本文参照已有土地利用绩效评价系统研究成果,结合《湖北省土地利用绩效考核暂行办法》和湖北省的实际情况,选取4个准则、14个指标来构建湖北省城市土地绩效评价指标体系,并根据熵值法确定指标权重,如表2所示。

3 结果分析

3.1 土地利用绩效评价结果分析

根据贴近值的计算得出2001-2013年湖北省土地利用绩效评价结果发现,湖北省土地利用绩效整体呈现不断增强的态势,准则层的指标出现明显的阶段性特征。

3.1.1 土地综合利用绩效不断增强

2001-2013年湖北省土地综合利用绩效不断增强,从2001年的0.0061上升到2013年的0.999,增强了163.8倍,平均每年增长13.65倍,整体上升态势非常明显。尤其是从2006年开始,湖北省的土地综合利用绩效水平实现了一个很大的突破和飞跃。土地综合绩效从低级绩效上升到优质绩效,并且后期发展变化的速度非常快。

湖北省城市土地综合绩效的变化情况也与社会经济发展的“十五”、“十一五”和“十二五”规划时期内湖北省的土地利用发展要求大体一致。“十五”期间,湖北省城市土地利用的政策集中在行业结构、产品结构和地区经济结构调整,土地利用综合绩效整体呈稳定但不明显的上升态势,从2001年的0.0061上升到2005年的0.0513,主要原因是由于结构调整的经济效益无法在短期内得以彰显。“十一五”期间的土地利用重点是按照实行最严格的节约用地制度的要求,建立和落实节约集约用地评价制度、激励与约束机制,优化城乡用地结构和布局。这期间,湖北省土地综合绩效呈现出非常明显的上升状况,远超“十五”期间的发展程度。这一方面是“十五”期间结构调整的作用开始彰显,另一方面是湖北省于2006年开始寻求高效、集约与可持续利用的土地科学发展道路,并且政策开始关注土地的生态可持续性和土地利用空间格局优化,导致土地利用综合绩效不断提升。2011年开始,湖北省进入到“十二五”时期,发展重点是统筹区域土地利用、协调土地利用与生态环境建设,土地利用程度绩效和生态可持续绩效都达到了历史最高点。湖北省在3个阶段的土地利用绩效和土地政策都有密切的关联,各阶段的土地政策均得到了良好的执行。

3.1.2 土地利用准则层绩效呈现阶段性特征

从土地利用准则层绩效的变化来看,4个层面同样呈现明显的阶段性特征。

土地投入水平在13年间呈现持续的发展,特别是后期发展尤为迅速。“十五”期间,湖北省城市土地投入整体量不大,但2004-2005年出现了一个较快的增长。这段时期湖北省处于从农业生产到工业化发展的转型期,但工业化生产的效果并不明显,因此在城市土地投入上并不多。“十一五”期间,湖北省城市土地投入绩效迅速实现了从“低级绩效”到“优质绩效”的转变,从2006年的0.0644一跃上升到2010年的0.9768,城市土地利用政策得到了良好的实施并取得了显著的成就。

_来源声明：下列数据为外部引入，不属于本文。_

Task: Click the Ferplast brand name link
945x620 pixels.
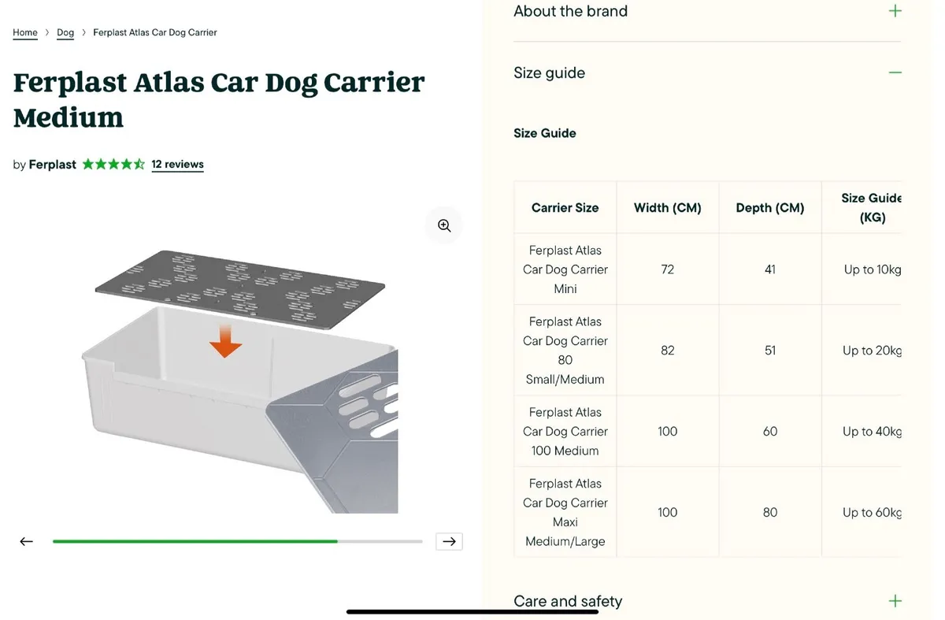Action: pyautogui.click(x=52, y=164)
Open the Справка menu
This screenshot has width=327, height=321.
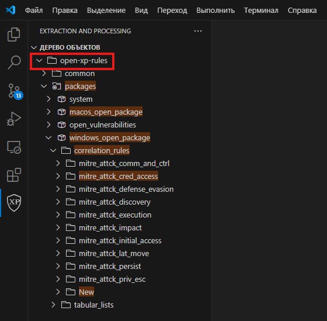point(302,11)
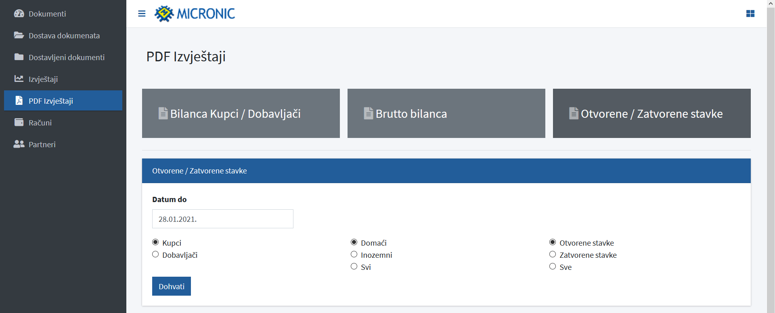Click the hamburger menu icon
The height and width of the screenshot is (313, 775).
point(142,14)
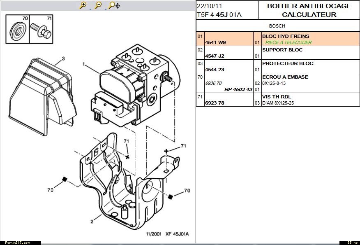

土地利用绩效在“十五”期间呈现波动式的变化,并且绩效水平偏低。这个阶段的城市土地并没有得到很好的利用,产出经济效益也偏低。“十一五”期间,湖北省的城市利用水平急剧上升,从2006年的0.0702上升到2010年的0.9649。期间,湖北省土地利用重点是集约用地、优化城乡用地结构和布局,在这一政策的指导下,湖北省的土地利用绩效大幅提升,说明了优化城乡用地结构和布局的合理性。

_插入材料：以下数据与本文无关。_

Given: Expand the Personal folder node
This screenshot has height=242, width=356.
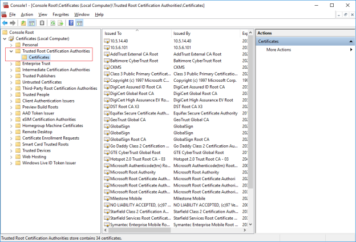Looking at the screenshot, I should [11, 45].
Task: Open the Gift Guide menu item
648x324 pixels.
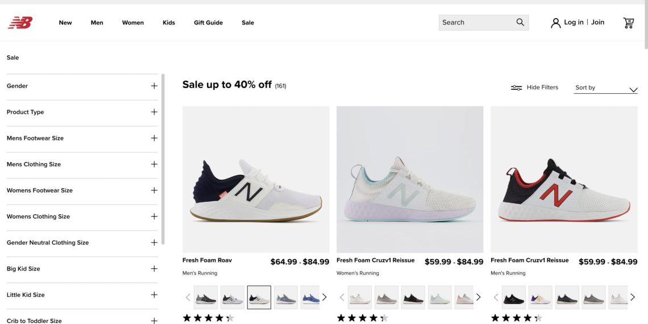Action: (x=208, y=23)
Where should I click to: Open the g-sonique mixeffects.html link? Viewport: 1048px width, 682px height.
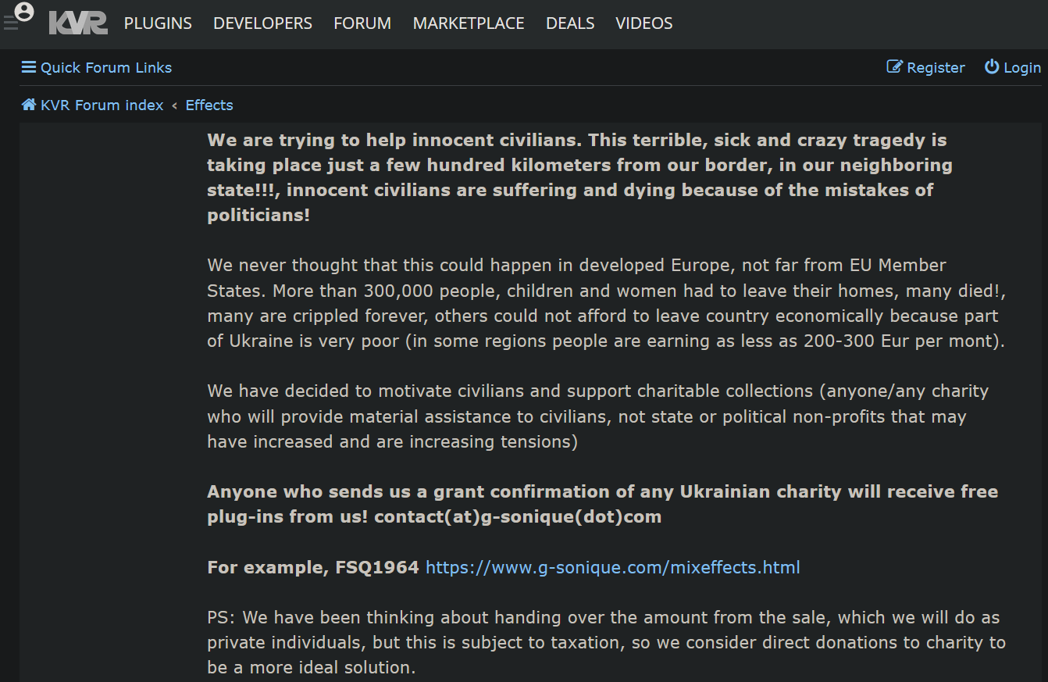(613, 567)
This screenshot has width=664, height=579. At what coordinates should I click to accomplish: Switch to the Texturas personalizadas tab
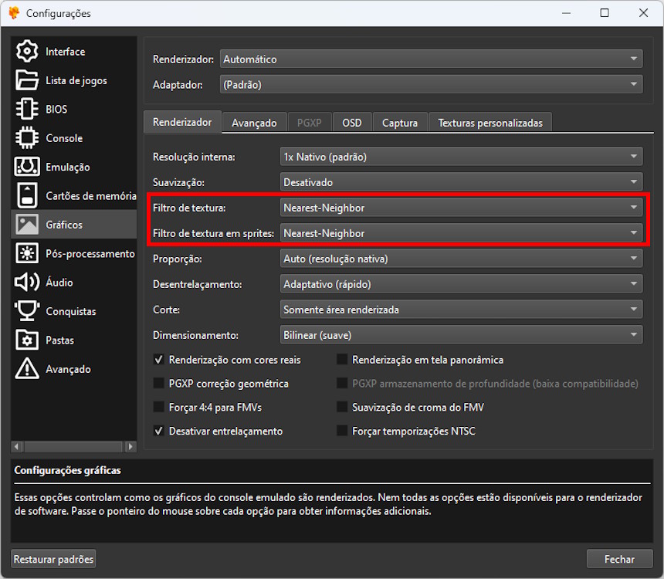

土地利用效益和土地生态利用可持续性的绩效同样经历了一个从“低质绩效 - 优质绩效”的跨越,并且在“十一五”期间表现更为明显。“十五”期间,土地利用效益和土地生态利用可持续性的绩效呈上升态势但步伐缓慢,“十一五”则实现了“低级绩效”到“优质绩效”的跨越。这与湖北省“十五”期间和“十一五”期间都将集约用地、优化城乡用地结构和布局、统筹区域土地利用和协调土地利用与生态环境建设作为土地发展的重点,并围绕这些目标制订了一系列的政策来保障这些目标的顺利达成是分不开的。

3.2 障碍因子诊断

通过前文的障碍度分析模型,对影响湖北省城市土地利用绩效的障碍因子进行诊断,按照准则层指标(即土地投入水平、土地利用程度、土地利用效益和土地生态持续性4个指标)和指标层指标(14个指标)分别计算其障碍度,结果如表3和表4所示。

3.2.1 准则层障碍因子

3.2.1.1 准则层因子障碍度

准则层4个指标对湖北省城市土地利用绩效的障碍度各异,其变化程度也不尽相同,如表3所示。

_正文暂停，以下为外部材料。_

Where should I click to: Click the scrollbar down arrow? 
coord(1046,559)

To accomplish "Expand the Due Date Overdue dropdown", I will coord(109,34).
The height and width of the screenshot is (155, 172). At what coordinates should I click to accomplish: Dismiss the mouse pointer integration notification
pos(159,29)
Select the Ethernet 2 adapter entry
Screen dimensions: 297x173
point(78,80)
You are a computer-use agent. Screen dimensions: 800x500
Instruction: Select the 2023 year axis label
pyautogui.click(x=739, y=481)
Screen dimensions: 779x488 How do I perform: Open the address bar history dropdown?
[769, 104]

整体而言,2001-2010年这10年间,湖北省土地投入水平和土地生态可持续性对土地利用的障碍度呈现逐年下降的趋势。土地投入水平从2001年的29.27% 下降到2010年的17.38% ;土地生态可持续性的障碍度从2001年的3.83% 下降到2010年的1.04% ;土地利用效益的障碍度呈现逐渐上升的状态,从2001年的62.41%上升到76.43%,上升比例达14%左右;土地利用程度呈现出不断波动的状态,大致维持在4.5%-8%左右,并且变化的幅度不超过2%。

从上述4个准则层指标的障碍度数值来看,土地利用效益一直是制约湖北省城市土地利用绩效的最大障碍,2010年之前,障碍度都维持在60%以上,说明土地利用效益的增强是湖北省城市土地利用绩效提高所需要攻克的一大难题。其次,土地投入水平的障碍度也相对较高,尽管2001-2010年呈现逐年下降的趋势,但是障碍度最低的年份也有17.38% 左右,说明城市土地的投入水平和投入结构有待改善。土地利用程度和土地生态可持续性对湖北省城市土地利用绩效的障碍度不高,从10年的数据来看,都低于10%,尤其是土地生态可持续性指标均低于5%。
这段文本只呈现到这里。